[TASK GOAL]:
Would you output, exactly as written, the line with "2127x1525 pixels." and all lines after it to the end of the data below, and no others?

[MATERIAL PROVIDED]:
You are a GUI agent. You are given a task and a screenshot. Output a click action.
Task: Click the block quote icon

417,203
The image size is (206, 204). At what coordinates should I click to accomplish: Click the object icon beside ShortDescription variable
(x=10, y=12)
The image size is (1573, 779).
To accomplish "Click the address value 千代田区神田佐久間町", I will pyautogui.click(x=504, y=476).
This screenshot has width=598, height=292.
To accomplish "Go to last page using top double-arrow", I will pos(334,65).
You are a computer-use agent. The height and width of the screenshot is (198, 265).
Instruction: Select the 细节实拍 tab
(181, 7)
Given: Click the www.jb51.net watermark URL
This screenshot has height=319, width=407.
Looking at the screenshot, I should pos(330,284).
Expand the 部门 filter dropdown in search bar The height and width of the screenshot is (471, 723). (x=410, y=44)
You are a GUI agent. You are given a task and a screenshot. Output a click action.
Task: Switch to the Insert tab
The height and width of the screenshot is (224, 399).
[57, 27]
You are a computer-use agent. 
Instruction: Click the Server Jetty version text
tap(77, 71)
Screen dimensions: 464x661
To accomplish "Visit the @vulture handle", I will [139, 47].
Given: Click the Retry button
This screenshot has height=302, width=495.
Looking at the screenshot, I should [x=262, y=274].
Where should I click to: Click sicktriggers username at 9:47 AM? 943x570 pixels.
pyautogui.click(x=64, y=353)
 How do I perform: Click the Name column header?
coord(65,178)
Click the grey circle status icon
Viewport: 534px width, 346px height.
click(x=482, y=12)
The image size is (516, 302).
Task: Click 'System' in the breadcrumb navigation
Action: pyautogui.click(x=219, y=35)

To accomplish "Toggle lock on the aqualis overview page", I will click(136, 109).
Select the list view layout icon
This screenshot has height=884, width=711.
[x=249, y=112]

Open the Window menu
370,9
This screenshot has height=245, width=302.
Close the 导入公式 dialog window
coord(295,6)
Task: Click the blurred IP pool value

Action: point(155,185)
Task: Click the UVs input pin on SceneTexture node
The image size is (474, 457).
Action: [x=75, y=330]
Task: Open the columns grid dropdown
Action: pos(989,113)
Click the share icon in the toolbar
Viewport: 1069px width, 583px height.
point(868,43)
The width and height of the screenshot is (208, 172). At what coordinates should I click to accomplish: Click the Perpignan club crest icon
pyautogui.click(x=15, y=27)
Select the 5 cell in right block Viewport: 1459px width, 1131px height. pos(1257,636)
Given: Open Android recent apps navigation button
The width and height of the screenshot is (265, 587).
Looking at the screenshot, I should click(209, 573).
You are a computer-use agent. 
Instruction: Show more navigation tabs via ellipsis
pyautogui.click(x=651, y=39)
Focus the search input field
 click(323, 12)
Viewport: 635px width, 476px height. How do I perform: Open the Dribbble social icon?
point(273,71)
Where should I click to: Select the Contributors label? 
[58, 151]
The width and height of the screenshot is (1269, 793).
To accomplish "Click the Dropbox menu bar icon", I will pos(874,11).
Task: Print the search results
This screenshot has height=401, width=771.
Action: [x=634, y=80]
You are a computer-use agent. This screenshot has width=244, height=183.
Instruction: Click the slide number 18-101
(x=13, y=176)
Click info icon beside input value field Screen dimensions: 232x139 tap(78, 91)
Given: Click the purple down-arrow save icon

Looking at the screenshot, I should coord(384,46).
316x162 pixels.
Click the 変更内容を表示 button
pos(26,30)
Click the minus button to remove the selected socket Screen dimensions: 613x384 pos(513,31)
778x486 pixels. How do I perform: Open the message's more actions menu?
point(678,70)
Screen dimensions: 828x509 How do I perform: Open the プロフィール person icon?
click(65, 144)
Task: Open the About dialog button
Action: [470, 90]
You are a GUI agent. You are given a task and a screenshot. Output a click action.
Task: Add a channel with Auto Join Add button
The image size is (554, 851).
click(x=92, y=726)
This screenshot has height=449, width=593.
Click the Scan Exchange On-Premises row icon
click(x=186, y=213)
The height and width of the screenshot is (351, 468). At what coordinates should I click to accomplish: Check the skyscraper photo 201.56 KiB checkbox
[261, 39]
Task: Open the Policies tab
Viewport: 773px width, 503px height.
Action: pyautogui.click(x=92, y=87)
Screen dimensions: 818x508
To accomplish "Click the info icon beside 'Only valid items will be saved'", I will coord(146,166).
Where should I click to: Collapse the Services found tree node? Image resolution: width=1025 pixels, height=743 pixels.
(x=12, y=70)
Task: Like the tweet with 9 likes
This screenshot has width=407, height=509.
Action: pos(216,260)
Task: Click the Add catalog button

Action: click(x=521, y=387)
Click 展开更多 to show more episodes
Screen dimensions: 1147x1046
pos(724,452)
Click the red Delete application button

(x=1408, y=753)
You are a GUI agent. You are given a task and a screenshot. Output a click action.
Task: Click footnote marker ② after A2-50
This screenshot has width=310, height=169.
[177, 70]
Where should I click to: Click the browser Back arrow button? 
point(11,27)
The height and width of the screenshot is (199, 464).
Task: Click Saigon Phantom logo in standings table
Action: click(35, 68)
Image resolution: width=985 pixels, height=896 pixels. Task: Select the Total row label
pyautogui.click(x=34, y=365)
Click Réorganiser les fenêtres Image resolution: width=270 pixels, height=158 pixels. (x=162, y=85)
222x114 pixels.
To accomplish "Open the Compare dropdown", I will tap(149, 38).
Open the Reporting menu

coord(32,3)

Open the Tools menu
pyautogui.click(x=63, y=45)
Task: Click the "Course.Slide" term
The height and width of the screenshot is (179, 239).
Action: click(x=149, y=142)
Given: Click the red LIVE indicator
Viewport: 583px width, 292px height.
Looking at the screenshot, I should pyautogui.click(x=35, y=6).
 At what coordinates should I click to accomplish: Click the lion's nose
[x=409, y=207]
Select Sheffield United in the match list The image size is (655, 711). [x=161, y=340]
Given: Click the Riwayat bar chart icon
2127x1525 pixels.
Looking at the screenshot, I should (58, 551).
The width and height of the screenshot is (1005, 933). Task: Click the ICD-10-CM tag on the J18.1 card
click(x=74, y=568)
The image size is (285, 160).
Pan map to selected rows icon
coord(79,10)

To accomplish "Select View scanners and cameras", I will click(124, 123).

[ANSWER]:
2127x1525 pixels.
Looking at the screenshot, I should (58, 551).
The width and height of the screenshot is (1005, 933). Task: Click the ICD-10-CM tag on the J18.1 card
click(x=74, y=568)
The image size is (285, 160).
Pan map to selected rows icon
coord(79,10)

To accomplish "Select View scanners and cameras", I will click(124, 123).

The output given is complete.